» Excerpt:
--*--

Skip to content

Datasets

One dependency-light container to pass around your data — plus pluggable loaders that know how to fetch it.

The datasets module gives the rest of the framework a single thing to hand around: a Dataset holding features X, an optional target y, the task, and metadata. The module is import-light (pandas and scikit-learn are imported lazily, inside the methods that need them), so the Dataset type and the DatasetLoaderPort protocol are usable without the tabular extra installed. Concrete loaders — the things that actually touch sklearn or the network — live in fireflyframework_datascience.datasets.adapters.

That split is the hexagonal "ports and adapters" idea applied to data: the port (DatasetLoaderPort) is a tiny protocol in the pure core; the adapters (SklearnDatasetLoader, OpenMLDatasetLoader) carry the heavy, optional dependencies.

Hexagonal ports and adapters: the Dataset port in the core, loaders as adapters on the edge

Why a port, not a base class

A loader is just any object with a name, a can_load, and a load. DatasetLoaderPort is a @runtime_checkable Protocol, so your loader does not import or subclass anything from the framework — duck typing is enough. The dependency points inward: adapters depend on the core, never the reverse.

The Dataset container

Dataset is a @dataclass. The only required fields are name and X; everything else has a default.

Field Type Default Meaning
name str (required) A human-readable label, carried into split names.
X Any (required) The feature matrix (a pandas DataFrame or array-like).
y Any None The target; None for unsupervised data.
task TaskType TaskType.CLASSIFICATION The learning task (see Core types).
target_name str \| None None The target column's name.
feature_names list[str] [] Column names for X.
metadata dict[str, Any] {} Free-form provenance (e.g. {"source": "sklearn"}).
from fireflyframework_datascience.core.types import TaskType
from fireflyframework_datascience.datasets import Dataset

ds = Dataset(
    name="my_data",
    X=frame_x,                 # a pandas DataFrame (or array-like)
    y=series_y,                # optional target; defaults to None
    task=TaskType.BINARY,      # defaults to TaskType.CLASSIFICATION
    target_name="label",
    feature_names=list(frame_x.columns),
    metadata={"source": "csv"},
)

--*--

» What you need to do:
• a. According to the datasets documentation, which fields of a Dataset are required?
• b. Extend the datasets documentation from where it stops.

» Given information:
--*--

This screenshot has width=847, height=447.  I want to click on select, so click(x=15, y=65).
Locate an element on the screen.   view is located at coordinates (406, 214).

--*--

» Results of the tasks:
• a. Only name and X are required.

• b.
ds.n_rows       # int — len(X)
ds.n_features   # int — X.shape[1]
ds.has_target   # bool — y is not None

n_rows, n_features, and has_target are read-only properties, so they always reflect the current X and y — there is nothing to keep in sync.

train_test_split

Splits into (train, test) datasets. For classification tasks with a target present, the split is stratified on y automatically; otherwise no stratification is applied. The returned datasets carry the same task, target_name, and feature_names, plus a copy of metadata; their names are suffixed [train] / [test].

train, test = ds.train_test_split(test_size=0.25, random_state=42)  # (1)!

train.name   # "my_data[train]"
test.name    # "my_data[test]"
  1. Both arguments are keyword-only with the defaults shown. Stratification kicks in only when task.is_classification() is true and y is not None.

with_features

Returns a copy with the feature matrix X replaced — this is how feature engineering hands work back without mutating the original. The new feature_names are taken from the DataFrame's columns; y, task, target_name, and a copy of metadata are preserved.

engineered = ds.with_features(new_frame_x)
engineered.feature_names == list(new_frame_x.columns)  # True

infer_task

Infers a TaskType from a target series or array. Useful when a source does not tell you what kind of problem its target represents.

from fireflyframework_datascience.datasets import infer_task

infer_task([0, 1, 0, 1])              # TaskType.BINARY        (2 unique values)
infer_task(["a", "b", "c"])           # TaskType.MULTICLASS    (>2 categorical)
infer_task([0.1, 0.2, ..., 3.4])      # TaskType.REGRESSION    (float, >20 unique)

The rules, in order:

  • A float target (dtype.kind == "f") with more than 20 distinct values → REGRESSION.
  • An integer target (dtype.kind in "i"/"u") with more than 20 distinct values → REGRESSION.
  • Exactly two unique values → BINARY.
  • Everything else → MULTICLASS.

The 20-value threshold is a heuristic

An integer target with, say, 10 distinct levels is treated as MULTICLASS, not REGRESSION. If the inference is wrong for your data, set Dataset.task explicitly rather than relying on infer_task.

TaskType and Modality

Two enums from the core (fireflyframework_datascience.core.types) describe what you are learning and on what kind of data. Both are StrEnums, so they compare and serialize as plain strings.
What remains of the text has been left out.